----- Available records -----

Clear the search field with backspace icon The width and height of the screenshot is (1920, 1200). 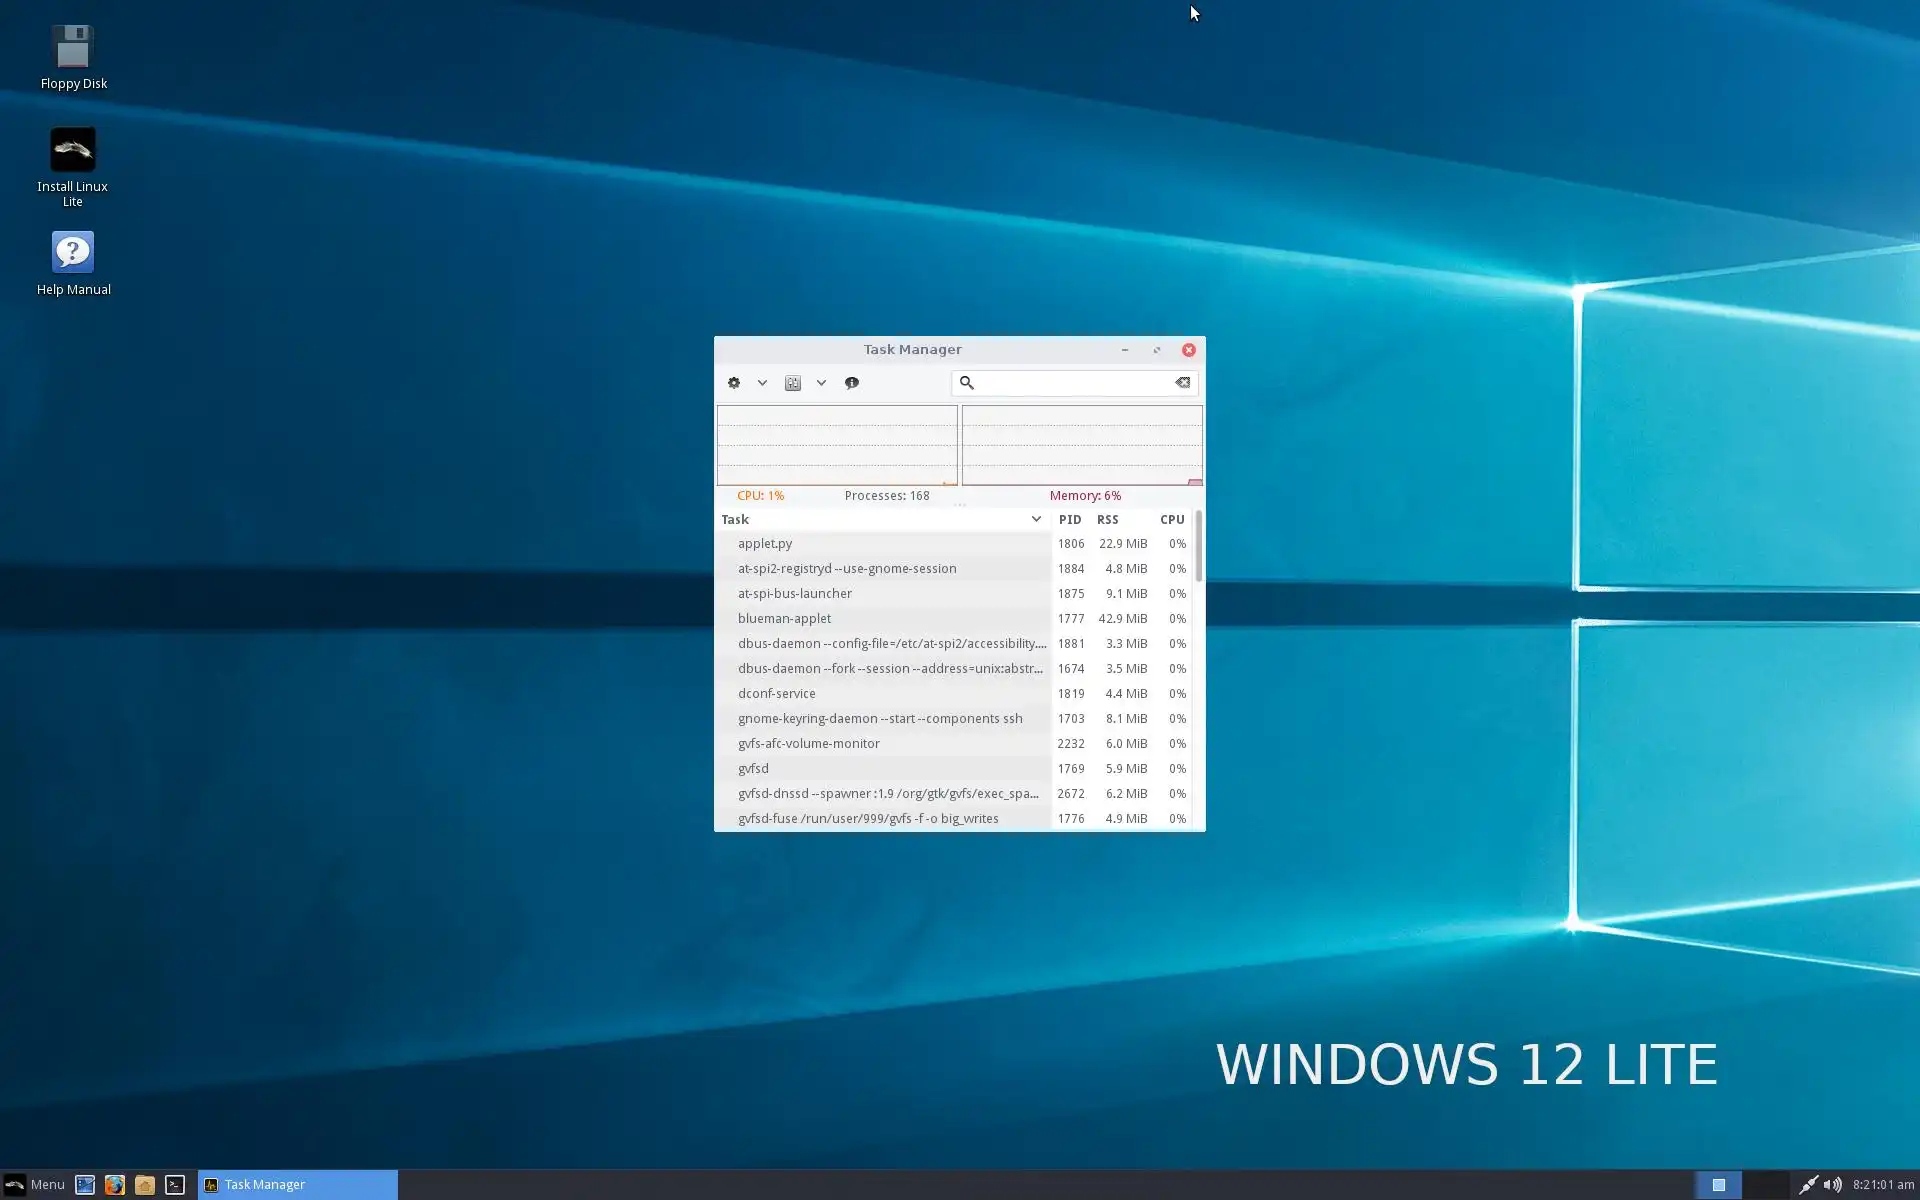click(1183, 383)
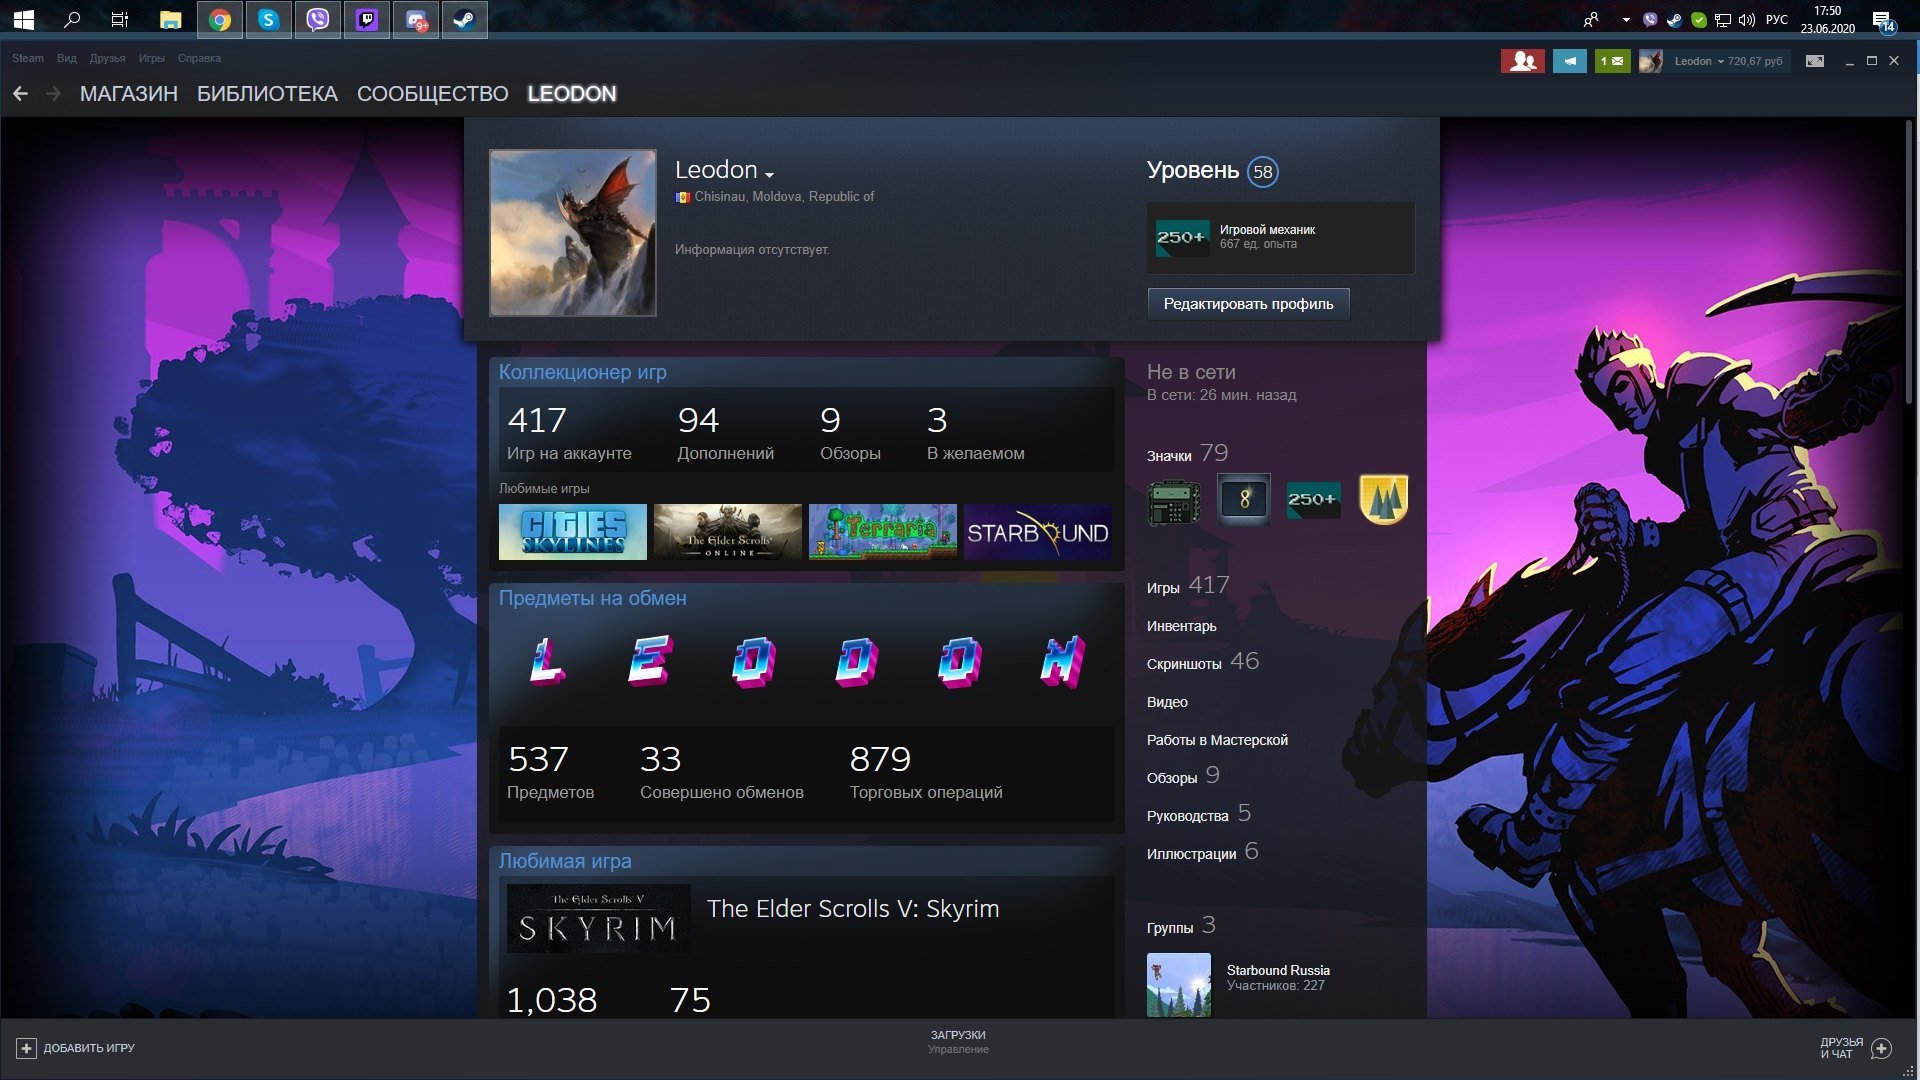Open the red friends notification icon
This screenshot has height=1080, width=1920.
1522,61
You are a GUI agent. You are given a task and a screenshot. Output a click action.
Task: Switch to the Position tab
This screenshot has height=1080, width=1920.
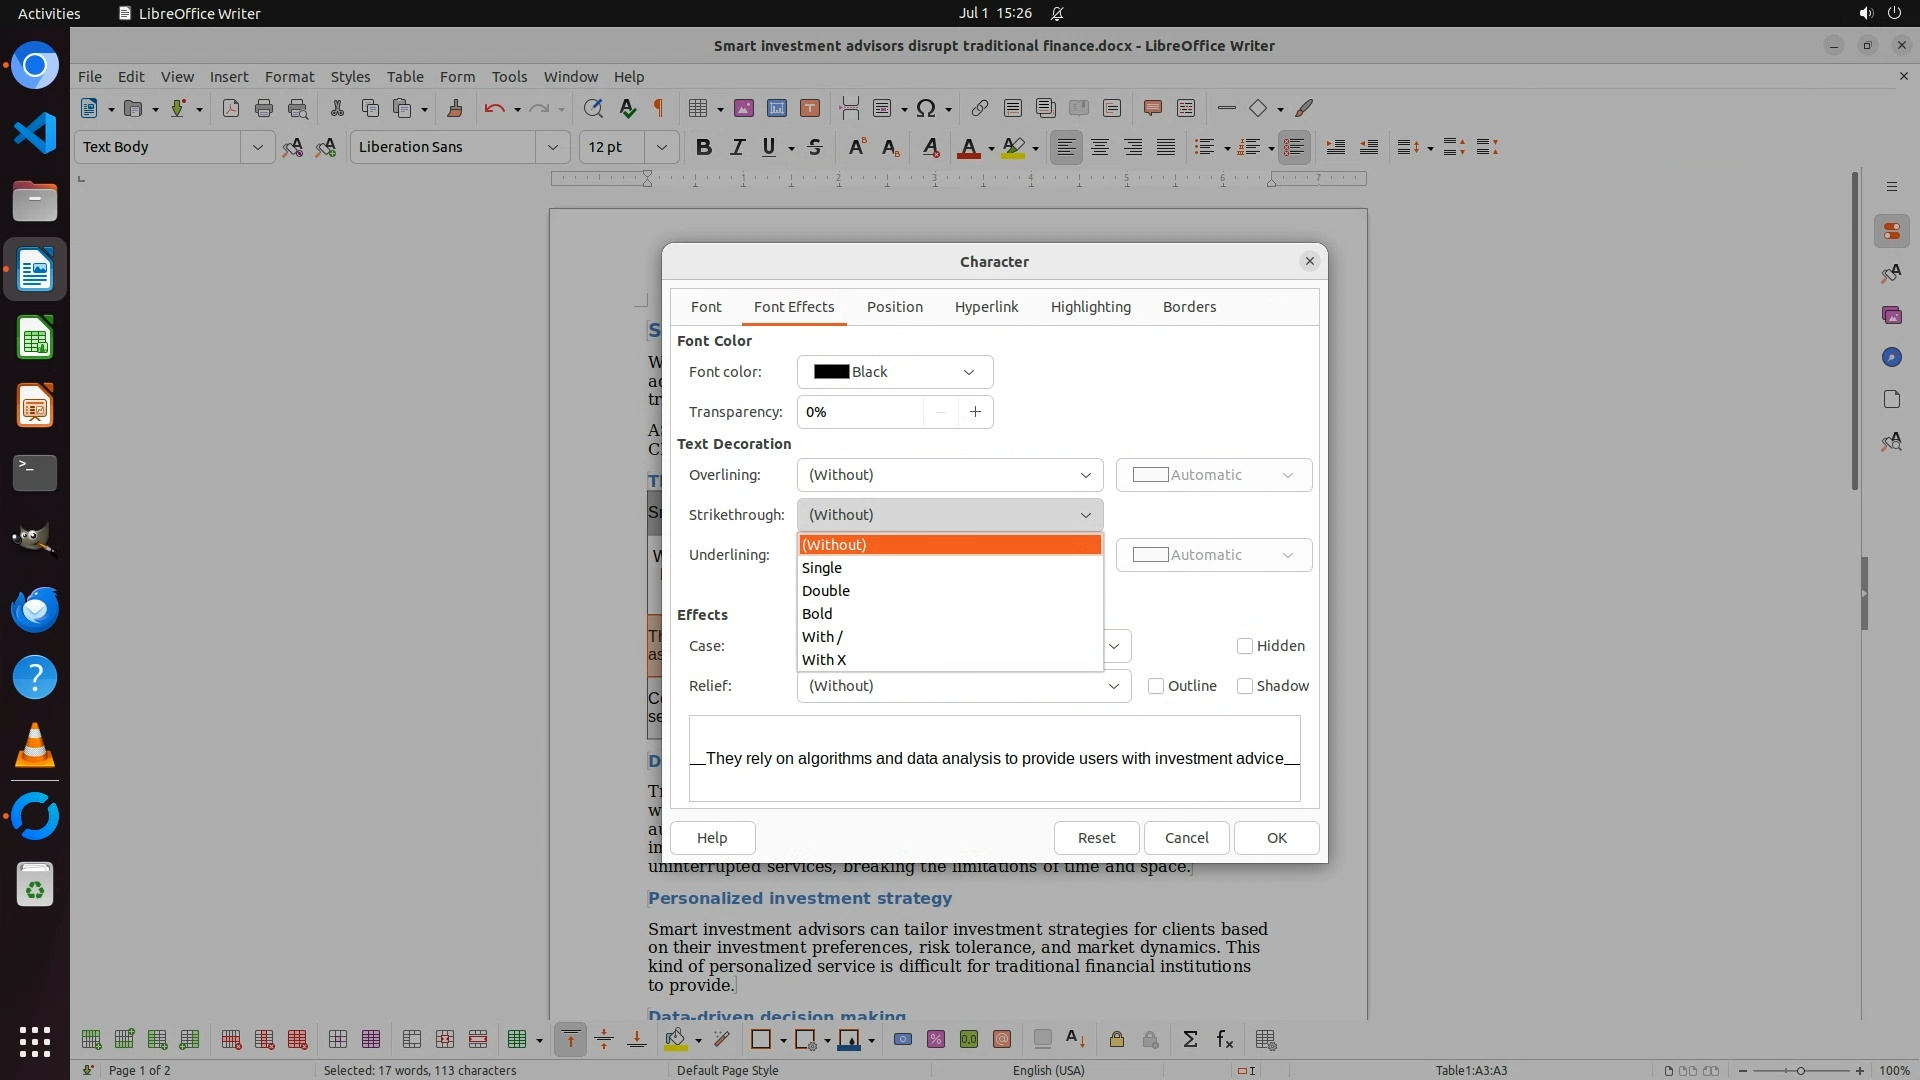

-----

• _Task_:
Word for word, restate the lines from the one containing "You are a GUI" through the end of the listing, and nothing more. Skip the pictures.

• _Task response_:
You are a GUI agent. You are given a task and a screenshot. Output a click action.
Task: Switch to the Position tab
This screenshot has height=1080, width=1920.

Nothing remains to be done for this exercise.